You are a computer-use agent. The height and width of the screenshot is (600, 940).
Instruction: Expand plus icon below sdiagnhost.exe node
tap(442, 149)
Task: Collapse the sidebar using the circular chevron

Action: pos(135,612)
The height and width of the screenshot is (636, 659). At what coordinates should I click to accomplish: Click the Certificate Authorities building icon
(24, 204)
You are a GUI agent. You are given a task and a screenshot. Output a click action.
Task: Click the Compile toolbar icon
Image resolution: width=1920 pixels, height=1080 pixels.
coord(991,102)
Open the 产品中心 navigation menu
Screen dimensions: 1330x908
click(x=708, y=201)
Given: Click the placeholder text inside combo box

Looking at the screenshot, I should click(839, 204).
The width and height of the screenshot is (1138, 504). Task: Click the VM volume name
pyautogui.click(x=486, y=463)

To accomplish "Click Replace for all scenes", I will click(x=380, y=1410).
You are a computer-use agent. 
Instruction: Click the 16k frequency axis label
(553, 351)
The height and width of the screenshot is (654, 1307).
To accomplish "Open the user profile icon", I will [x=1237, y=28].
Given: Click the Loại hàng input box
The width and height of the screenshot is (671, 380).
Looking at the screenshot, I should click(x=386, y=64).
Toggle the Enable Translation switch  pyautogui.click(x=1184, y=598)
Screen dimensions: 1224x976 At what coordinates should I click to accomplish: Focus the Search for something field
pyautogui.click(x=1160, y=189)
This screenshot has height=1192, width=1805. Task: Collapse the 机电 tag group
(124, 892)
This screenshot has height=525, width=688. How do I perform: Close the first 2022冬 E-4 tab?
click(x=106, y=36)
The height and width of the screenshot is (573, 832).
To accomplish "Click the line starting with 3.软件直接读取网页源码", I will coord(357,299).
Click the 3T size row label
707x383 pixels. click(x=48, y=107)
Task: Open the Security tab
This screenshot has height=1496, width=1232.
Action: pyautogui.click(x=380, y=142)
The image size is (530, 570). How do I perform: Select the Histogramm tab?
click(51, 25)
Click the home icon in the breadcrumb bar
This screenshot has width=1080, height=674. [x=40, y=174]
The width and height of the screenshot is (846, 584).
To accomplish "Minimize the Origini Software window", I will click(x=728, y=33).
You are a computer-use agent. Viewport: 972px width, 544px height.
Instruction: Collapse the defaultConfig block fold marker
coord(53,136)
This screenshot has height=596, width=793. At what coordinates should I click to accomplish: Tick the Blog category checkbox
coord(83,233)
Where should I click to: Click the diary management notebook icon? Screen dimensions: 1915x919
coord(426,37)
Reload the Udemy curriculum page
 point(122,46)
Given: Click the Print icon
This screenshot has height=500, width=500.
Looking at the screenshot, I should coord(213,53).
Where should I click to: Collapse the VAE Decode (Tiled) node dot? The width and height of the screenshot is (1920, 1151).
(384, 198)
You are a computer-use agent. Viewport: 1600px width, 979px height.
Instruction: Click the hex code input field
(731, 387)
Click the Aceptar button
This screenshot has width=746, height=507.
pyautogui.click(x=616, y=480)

◆ ◆ ◆ ◆ ◆

Given problem: Scale the part of the records from the start through the line containing "coord(991,102)", both ends included, and write out every line again with the requests. Multiply each coordinate in the answers by 0.5 and round to whole numbers, halves up, leaving all other numbers unchanged.

Result of the task:
You are a computer-use agent. The height and width of the screenshot is (600, 940).
Instruction: Expand plus icon below sdiagnhost.exe node
tap(221, 75)
Task: Collapse the sidebar using the circular chevron

Action: pos(68,306)
The height and width of the screenshot is (636, 659). At what coordinates should I click to accomplish: Click the Certificate Authorities building icon
(12, 102)
You are a GUI agent. You are given a task and a screenshot. Output a click action.
Task: Click the Compile toolbar icon
Image resolution: width=1920 pixels, height=1080 pixels.
coord(496,51)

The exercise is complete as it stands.